The planning authority's guidance on wind turbine development - Supplementary Planning Guidance: Wind Energy in Northern Ireland's Landscapes - specifically mentions Knock Iveagh as being particularly sensitive to wind turbine development, and yet somehow this application was approved.

"Planners should have noticed that the scheduled monument is visible on the Ordnance Survey maps submitted with the application and realised that there is a plaque at the site itself marking the cairn."

The Green Party activist said that even though this issue has been clearly highlighted in the media, the council has done nothing to halt the construction of the turbine.

"Once it is complete, revocation of the permission will not be possible.

Discontinuance of the permission might be possible, but why is the council allowing the work to continue when the further along the construction gets, the higher any potential compensatory payment to the landowner/developer might be?" Ms Cairns asked.

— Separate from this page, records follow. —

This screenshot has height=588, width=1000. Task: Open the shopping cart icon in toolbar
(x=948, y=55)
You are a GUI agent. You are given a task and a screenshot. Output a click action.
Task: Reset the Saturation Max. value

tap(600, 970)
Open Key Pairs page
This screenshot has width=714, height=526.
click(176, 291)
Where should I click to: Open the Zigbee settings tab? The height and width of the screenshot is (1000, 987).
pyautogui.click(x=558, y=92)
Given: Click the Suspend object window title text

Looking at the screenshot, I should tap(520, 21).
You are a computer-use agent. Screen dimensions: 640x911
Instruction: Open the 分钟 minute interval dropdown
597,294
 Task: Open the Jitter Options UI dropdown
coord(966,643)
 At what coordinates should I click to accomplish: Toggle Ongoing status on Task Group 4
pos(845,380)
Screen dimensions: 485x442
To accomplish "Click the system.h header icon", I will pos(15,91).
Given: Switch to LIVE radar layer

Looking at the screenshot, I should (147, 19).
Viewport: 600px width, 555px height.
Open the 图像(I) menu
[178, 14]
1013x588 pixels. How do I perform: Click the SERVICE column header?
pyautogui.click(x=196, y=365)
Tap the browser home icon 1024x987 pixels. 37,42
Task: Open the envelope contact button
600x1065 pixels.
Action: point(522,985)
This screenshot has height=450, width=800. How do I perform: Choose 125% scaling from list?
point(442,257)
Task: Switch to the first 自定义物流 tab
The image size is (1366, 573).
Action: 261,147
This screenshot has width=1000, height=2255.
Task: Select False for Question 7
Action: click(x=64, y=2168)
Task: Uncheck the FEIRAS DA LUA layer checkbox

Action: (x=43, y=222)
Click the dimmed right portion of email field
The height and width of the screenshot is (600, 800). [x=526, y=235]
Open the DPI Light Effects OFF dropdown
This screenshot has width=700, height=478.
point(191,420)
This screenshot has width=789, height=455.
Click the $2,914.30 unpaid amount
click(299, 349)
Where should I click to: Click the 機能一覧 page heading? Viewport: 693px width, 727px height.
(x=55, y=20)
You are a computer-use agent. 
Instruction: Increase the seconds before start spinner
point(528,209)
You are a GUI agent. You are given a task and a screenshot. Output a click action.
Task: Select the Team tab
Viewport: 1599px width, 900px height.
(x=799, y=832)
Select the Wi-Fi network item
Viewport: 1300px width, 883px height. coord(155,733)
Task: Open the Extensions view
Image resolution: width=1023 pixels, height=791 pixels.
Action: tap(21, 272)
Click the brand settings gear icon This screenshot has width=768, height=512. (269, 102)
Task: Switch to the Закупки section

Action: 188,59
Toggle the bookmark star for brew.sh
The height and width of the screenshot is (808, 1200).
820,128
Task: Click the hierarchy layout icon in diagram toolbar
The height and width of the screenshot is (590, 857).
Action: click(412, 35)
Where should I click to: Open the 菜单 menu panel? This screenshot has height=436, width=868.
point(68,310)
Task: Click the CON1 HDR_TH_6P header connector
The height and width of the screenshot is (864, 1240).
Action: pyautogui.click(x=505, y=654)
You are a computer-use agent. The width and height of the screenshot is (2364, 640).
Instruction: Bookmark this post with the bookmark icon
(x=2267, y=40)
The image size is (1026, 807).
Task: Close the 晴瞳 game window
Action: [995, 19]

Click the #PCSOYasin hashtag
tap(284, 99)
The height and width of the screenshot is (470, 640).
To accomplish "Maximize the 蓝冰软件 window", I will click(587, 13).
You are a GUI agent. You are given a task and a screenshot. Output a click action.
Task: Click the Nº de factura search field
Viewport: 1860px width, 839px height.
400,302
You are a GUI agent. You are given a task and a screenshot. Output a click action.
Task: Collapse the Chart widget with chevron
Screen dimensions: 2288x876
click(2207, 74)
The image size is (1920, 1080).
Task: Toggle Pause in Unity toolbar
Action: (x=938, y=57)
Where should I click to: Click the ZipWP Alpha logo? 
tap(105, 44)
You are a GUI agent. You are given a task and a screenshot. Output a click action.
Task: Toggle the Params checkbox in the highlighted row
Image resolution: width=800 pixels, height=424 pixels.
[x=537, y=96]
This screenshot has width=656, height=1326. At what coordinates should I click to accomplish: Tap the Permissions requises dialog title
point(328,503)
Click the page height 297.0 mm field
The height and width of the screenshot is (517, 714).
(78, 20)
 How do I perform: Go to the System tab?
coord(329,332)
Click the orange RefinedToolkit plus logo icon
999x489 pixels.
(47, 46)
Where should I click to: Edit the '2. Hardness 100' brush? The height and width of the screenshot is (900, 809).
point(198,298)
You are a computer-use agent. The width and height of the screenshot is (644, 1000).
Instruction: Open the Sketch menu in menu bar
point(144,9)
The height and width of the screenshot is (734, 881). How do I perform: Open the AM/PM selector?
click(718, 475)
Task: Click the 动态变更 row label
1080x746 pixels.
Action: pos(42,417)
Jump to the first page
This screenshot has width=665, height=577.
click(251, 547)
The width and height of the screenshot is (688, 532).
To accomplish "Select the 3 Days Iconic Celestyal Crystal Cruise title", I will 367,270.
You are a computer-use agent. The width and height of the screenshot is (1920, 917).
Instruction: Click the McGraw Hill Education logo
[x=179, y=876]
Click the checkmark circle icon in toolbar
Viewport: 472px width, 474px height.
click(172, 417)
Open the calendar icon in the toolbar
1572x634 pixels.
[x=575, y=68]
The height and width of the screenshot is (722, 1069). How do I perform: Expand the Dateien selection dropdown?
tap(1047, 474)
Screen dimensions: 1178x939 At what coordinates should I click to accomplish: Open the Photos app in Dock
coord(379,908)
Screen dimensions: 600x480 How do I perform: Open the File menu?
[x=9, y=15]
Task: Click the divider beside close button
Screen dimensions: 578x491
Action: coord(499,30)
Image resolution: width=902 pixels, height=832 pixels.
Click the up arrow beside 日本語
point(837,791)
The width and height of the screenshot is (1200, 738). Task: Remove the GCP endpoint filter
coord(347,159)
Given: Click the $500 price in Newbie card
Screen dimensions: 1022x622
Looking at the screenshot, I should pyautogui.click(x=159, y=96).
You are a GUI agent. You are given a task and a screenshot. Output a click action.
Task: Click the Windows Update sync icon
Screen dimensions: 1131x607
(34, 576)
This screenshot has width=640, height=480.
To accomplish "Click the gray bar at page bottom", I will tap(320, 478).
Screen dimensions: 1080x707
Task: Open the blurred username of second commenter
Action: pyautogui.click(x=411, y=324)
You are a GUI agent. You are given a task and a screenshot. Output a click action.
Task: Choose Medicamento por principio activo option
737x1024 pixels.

"Why have HED not intervened to halt or stay the construction of the turbine, even though it has the powers to do so?" Ms Cairns asked.

"It is utterly baffling that this has been allowed to happen and it certainly wo n't give local people much confidence in the planning system that is supposed to protect our landscape from inappropriate development." Meanwhile, the South Down Association of the Alliance party has said they are "entirely opposed" to the development of a wind turbine and mast at Knock Iveagh.

In a statement Councillor Patrick Brown stated that the development has the potential to "severely damage the integrity of this 6,000 year old ancient monument".

"It is my opinion that the erection of either a telecommunications mast, a development which has now thankfully been deemed illegal, or a turbine granted questionable permission by the Department of the Environment (DoE) in 2013 before Planning was developed to local councils, should be opposed vigorously by all local political parties and I will be raising this issue with my colleagues in the Assembly to establish the best way to resolve it."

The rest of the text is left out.